Domestic Violence - Far from gender neutral
OP posts:
YonicScrewdriver · 17/06/2015 00:02

It is interesting that in that report you linked the reciprocation is as reported by the partner.

"In analyses of reports of violence frequency and injury occurrence, 2 clear findings emerged. First, perpetrators who were men were more likely to inflict an injury on a partner than were those who were women, regardless of reciprocity "

YonicScrewdriver · 17/06/2015 00:09

"A second measurement issue pertains to the scope of violence measures. The 3 questions included in the Add Health study do not capture all forms of violence that occur between relationship partners, including many of the more severe forms of partner violence on the Conflict Tactics Scale (e.g., used a knife or gun, choked, or burned). Questions about emotional, verbal, psychological, or sexual aggression were also not included. Similarly, only a single item assessed injury to victims and it focused on injury frequency and excluded injury severity and whether medical attention was needed or sought. Thus, it is unclear whether the data presented here would be similar had the violence and injury assessment been more thorough or if different forms of violence had been measured and analyzed separately. Perhaps more important than the limited measures of violence and injury is the fact that no data were collected about the causes or function of violence. Such data are needed to understand why relationships with reciprocal violence are more violent and more likely to result in injury. We speculated that retaliation may lead to escalating violence and injury, but data are needed to examine this hypothesis.
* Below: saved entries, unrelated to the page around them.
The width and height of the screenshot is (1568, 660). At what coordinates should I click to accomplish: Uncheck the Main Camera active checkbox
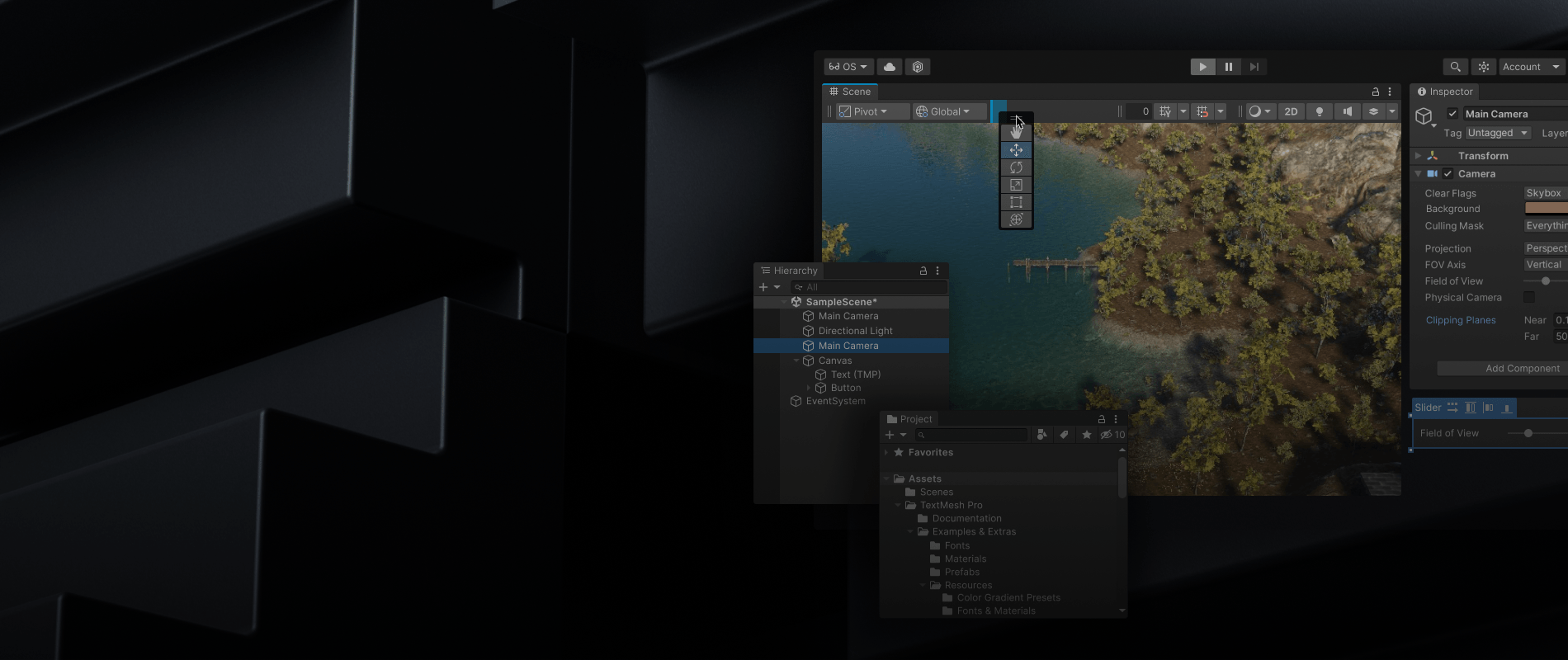pos(1452,114)
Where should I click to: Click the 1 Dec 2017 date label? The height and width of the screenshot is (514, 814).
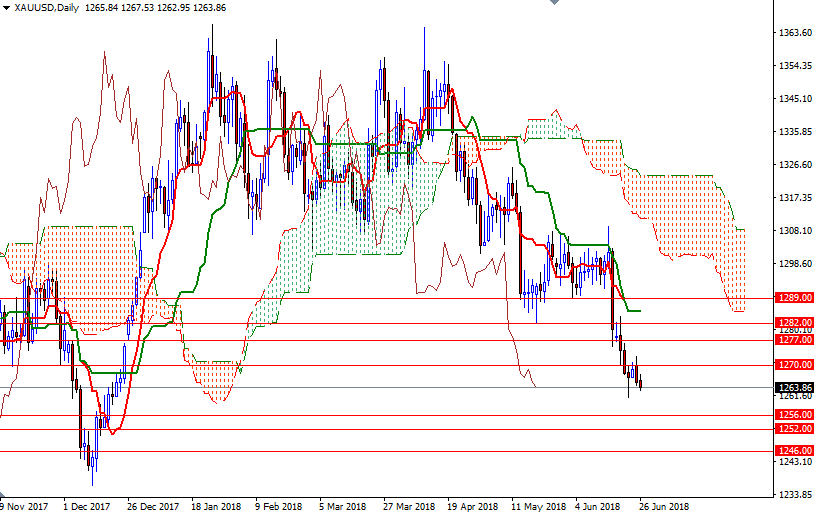click(86, 506)

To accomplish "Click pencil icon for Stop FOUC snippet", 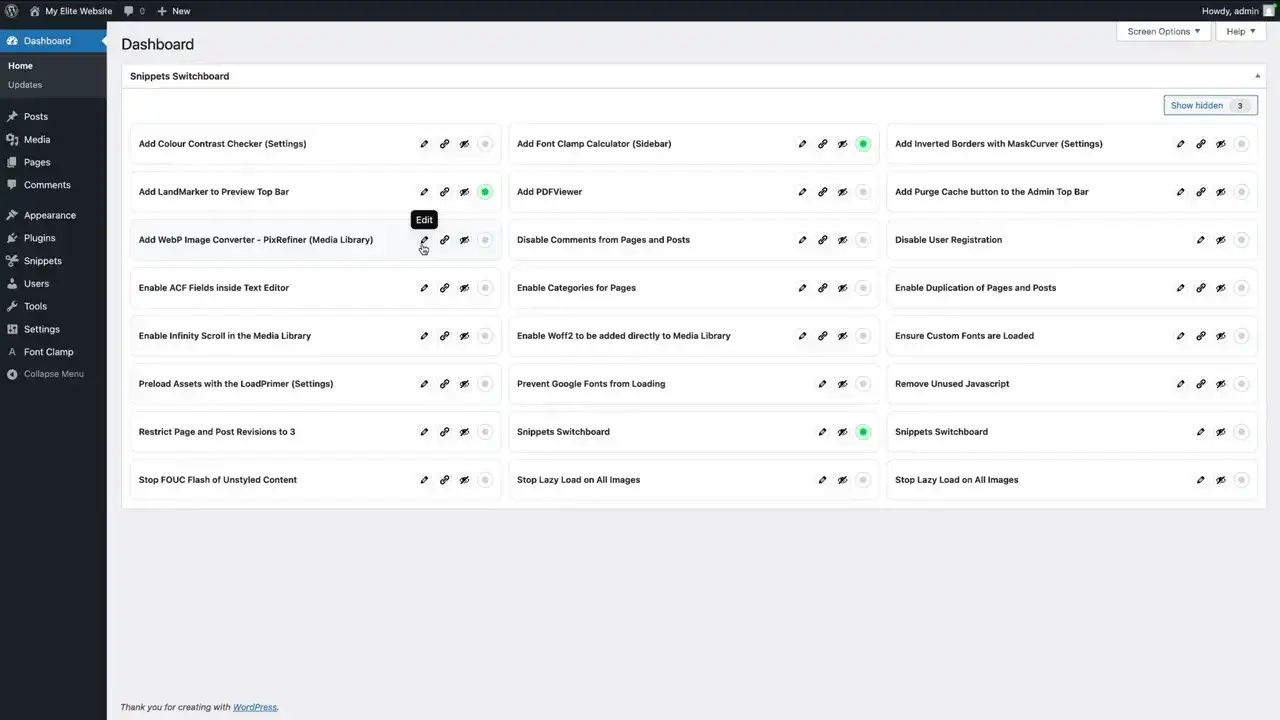I will (424, 480).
Future studies should focus on the causes and context of reciprocal and nonreciprocal IPV.

eevoina · 17/06/2015 00:12

The article contradicts itself. Did anyone spot this:

"and that nearly half of all violent crime is committed against women"
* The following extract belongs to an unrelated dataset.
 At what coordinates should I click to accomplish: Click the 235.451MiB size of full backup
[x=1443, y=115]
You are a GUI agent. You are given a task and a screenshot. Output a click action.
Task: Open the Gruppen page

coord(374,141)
That means men are the victims of over half of all violent crime.

YonicScrewdriver · 17/06/2015 00:14

And who are the perpetrators of those crimes, EE?

YonicScrewdriver · 17/06/2015 00:15

And as men are half the population, what's your shock factor, exactly?
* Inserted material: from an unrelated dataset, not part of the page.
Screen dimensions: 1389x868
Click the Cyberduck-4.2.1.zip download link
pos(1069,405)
eevoina · 17/06/2015 00:27

"And who are the perpetrators of those crimes"

That's not the point of the article. The article is talking about the gender of victims, and while it keeps trying to make out women are the majority of victims it makes a mistake by revealing just over half of victims are male.

Article is debunked. Victims of domestic violence are more-or-less equally men and women.

And look at the way the author tries to trivialise and down-play violence against men. What a feminist.

And also a cheap propaganda tactic to use a stock image posed by actors of a man with a clenched fist standing over a woman on the floor.

minkGrundy · 17/06/2015 00:41

DV is a gendered issue because it relies on the exploitation of an imbalance of power (not usually/only physical power). In society as it is currently structured that imbalance generally benefits men at the expense of women, hence why the perpetrators are more often male and the survivors and victims more often female.

If it is portrayed incorrectly as a gender neutral issue that hides the underlying societal cause of DV and what it is that keeps the victims of DV from escaping.

Making it about funding, addresses the symptom not the cause.

It is the underlying imbalance within domestic relationships and the roles that are pushed on to both genders but particularly women that need to be addressed.